The art in this book is pretty “old-school” and almost feels like something from the Silver Age. I know this digital comic is a reprint of an older comic, but I’m not certain if the 1996 date I looked up is correct or if it’s older than that – so it makes sense. Either way, you don’t see many comics like this anymore and I appreciate the older style. You can tell it was drawn with pens and either inked or painted afterwards. The text is hand-lettered, and borders are all by hand. The somewhat “uncomplete” look of doing it this way vs a computer finishing everything to a minute detail gives a sense of nostalgia I cannot explain, but makes me happy.

You can tell that this is designed to be an alternative to a history book for young adults or possibly older kids – even Amazon lists it as “ages 12-18”. I say this because rather than go through a narrative from one person’s point of view, it gives a general overview of the entire Shenandoah Valley Campaign touching on important battles and giving context.

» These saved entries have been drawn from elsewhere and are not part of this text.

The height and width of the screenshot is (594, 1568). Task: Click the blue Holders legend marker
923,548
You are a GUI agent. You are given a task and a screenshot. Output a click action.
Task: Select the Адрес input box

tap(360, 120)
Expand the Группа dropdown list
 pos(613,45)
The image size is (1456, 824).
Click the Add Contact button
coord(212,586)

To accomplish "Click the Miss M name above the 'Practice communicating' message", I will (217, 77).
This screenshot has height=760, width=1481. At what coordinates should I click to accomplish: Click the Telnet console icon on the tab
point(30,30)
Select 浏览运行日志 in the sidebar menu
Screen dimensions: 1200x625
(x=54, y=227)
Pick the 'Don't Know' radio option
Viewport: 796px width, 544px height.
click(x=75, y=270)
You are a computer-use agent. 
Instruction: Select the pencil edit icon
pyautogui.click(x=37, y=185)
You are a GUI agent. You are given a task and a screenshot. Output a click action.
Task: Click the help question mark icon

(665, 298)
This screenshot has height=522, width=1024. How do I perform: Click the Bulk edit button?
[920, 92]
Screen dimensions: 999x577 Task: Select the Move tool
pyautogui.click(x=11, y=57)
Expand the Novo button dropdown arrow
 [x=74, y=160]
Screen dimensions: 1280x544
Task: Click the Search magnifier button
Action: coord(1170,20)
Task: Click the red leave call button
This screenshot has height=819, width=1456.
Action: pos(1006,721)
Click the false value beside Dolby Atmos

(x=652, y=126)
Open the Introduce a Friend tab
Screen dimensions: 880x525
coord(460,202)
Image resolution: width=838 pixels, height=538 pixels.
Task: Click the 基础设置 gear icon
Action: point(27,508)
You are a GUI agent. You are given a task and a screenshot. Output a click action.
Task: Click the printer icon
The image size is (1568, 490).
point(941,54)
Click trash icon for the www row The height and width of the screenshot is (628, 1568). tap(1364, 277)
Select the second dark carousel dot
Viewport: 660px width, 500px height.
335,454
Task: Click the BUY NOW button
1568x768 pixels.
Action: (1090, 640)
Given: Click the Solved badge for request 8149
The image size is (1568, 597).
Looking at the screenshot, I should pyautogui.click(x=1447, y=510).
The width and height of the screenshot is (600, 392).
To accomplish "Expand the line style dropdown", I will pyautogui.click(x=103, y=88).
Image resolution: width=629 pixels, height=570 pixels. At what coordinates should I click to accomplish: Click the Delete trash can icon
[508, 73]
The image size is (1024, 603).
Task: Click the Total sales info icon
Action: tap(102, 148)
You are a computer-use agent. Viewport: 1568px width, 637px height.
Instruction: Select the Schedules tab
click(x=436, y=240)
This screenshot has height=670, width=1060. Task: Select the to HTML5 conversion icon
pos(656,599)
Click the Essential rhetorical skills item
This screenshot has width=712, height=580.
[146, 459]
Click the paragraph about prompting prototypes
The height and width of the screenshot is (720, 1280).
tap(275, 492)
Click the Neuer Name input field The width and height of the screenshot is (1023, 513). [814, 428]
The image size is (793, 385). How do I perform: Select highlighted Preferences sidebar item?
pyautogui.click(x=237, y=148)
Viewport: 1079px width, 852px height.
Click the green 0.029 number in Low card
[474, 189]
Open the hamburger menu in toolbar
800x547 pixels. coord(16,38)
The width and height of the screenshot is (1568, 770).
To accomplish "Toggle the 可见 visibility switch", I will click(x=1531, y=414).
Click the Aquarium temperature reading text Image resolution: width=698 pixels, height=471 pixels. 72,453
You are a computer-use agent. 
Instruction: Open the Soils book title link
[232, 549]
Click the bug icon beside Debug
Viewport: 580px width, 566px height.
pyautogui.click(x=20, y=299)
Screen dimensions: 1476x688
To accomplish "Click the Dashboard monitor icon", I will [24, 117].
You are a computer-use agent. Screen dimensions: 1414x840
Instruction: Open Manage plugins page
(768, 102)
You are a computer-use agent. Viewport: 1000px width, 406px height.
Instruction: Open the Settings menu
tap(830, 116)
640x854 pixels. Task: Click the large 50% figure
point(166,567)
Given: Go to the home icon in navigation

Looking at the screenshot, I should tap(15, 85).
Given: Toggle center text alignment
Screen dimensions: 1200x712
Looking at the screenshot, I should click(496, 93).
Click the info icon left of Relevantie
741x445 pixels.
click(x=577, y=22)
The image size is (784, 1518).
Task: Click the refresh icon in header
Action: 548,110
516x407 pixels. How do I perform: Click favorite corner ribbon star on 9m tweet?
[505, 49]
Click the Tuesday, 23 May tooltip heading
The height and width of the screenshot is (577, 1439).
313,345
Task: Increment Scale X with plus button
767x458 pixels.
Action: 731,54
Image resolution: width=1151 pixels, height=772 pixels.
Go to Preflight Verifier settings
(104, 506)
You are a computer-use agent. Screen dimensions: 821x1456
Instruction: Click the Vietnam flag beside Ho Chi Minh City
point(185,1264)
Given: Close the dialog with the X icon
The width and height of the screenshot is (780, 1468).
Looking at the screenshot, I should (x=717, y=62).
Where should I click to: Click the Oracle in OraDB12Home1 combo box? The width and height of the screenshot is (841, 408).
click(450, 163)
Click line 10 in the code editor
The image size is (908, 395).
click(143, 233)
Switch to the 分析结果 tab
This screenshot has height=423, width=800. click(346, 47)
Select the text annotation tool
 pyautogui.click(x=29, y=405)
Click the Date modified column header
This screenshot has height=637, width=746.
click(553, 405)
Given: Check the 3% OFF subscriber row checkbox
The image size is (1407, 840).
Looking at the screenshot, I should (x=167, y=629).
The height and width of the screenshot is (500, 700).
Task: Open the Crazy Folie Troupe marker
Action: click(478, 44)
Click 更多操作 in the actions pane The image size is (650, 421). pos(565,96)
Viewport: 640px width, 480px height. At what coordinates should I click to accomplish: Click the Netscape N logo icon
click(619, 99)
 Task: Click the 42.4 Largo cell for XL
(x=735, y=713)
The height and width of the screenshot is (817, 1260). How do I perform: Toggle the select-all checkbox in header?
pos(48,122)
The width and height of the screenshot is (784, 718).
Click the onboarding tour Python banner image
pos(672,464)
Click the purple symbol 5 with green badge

To me, this is an ingenious delivery method for a history book as not everyone can retain dry words on paper – having the art on the page will help many retain the information better. Honestly if I had access to stuff like this in school I would have been overjoyed. Perhaps my only issue with this book is that there is a clear-cut hero, Stonewall Jackson, and most Union soldiers seem either cowardly or inept at times. I’m not saying that the author had a bias or anything, but it’s there a bit.

I loved this book, and despite the relatively short length, it is fairly dense with information. I see Mr. Vansant has a couple other Civil War books in his portfolio that I will likely read before I dip into his other works. When the historical comic market seems to be primarily full of World War II books, I am glad to see this, and perhaps this is the tip of an iceberg I didn’t even know existed.